The connection between systems and the impact they have in our lives is either invisible or severely diminished in the eyes of individuals who subscribe to the winners and losers view of the world. That connection, however, is in fact quite real. The refusal to discard the winners and losers perspective in spite of everyone's undeniable need for government support has produced what Suzanne Mettler calls the submerged state.
By Ezra Klein
"The submerged state" is Cornell professor Suzanne Mettler's term for the slew of government policies that most Americans don't know exist or don't realize are government policies. As part of her paper -- gated, sadly -- exploring how these invisible programs affect the politics of social policy, she designed a study asking people first whether they'd ever used a government program and then later whether they had ever taken advantage of 19 specific programs. The percentage of people who didn't think they used government programs and then admitted using government programs is shockingly large. This graph tells the tale. For each program, it shows the percentage of people who said they used it but had originally said they hadn't used any government programs:
This slow recognition of America's less attractive cultural norms is interesting to watch. In a conversation on Morning Joe with the author of the book Hillbilly Elegy: A Memoir of a Family and Culture in Crisis
"You wonder," Joe Scarborough asked, "whether these people would be sitting at home all day shooting heroin if they had jobs to go to?"

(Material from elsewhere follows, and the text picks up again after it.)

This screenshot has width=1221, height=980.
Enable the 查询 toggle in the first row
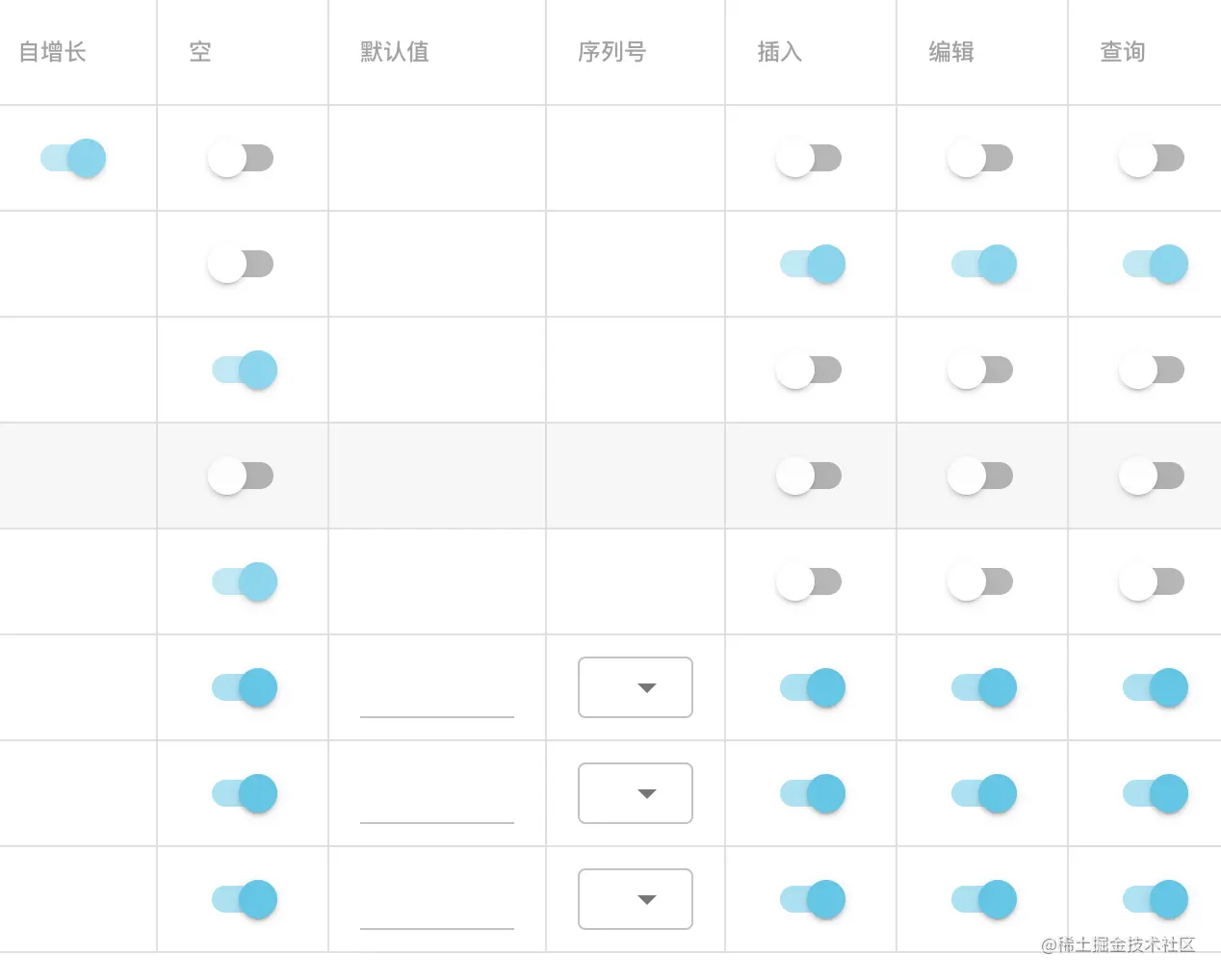1152,158
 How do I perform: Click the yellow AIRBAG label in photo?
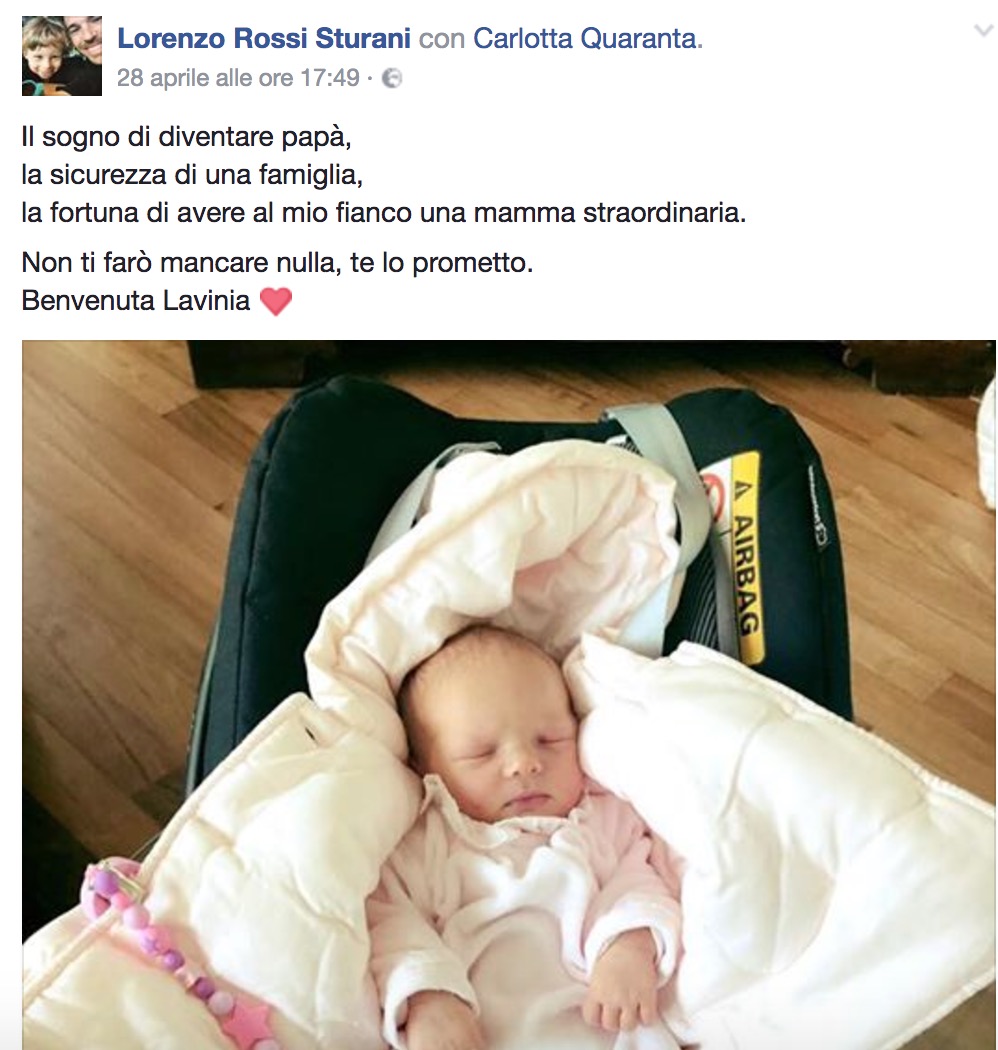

How long have communities around the country suffered from these problems? Are we really coming around to acknowledging what's been happening for decades?
I wonder how long it will take us to acknowledge other fundamental realities about our country. Take our system of government, for instance. The United States of America is a constitutional republic. I'm willing to bet most Americans are unfamiliar with that term. Why? Well, not one story, not one narrative, exists around the notion constitutional republic. Most Americans believe candidates for office are chosen by the people, but, as this year has shown, votes in primaries and votes in caucuses are suggestions made by electorates to political parties, and the major two parties - the Democratic Party and the Republican Party - are private institutions. Leaders in these two parties are not bound by the suggestions made by the voters who participated in the primaries and in the caucuses.
That is a big part of the disconnect between the political class and electorates all around the country. There are at least two different America's: the America experienced by elites in control, and the America experienced by the rest of us.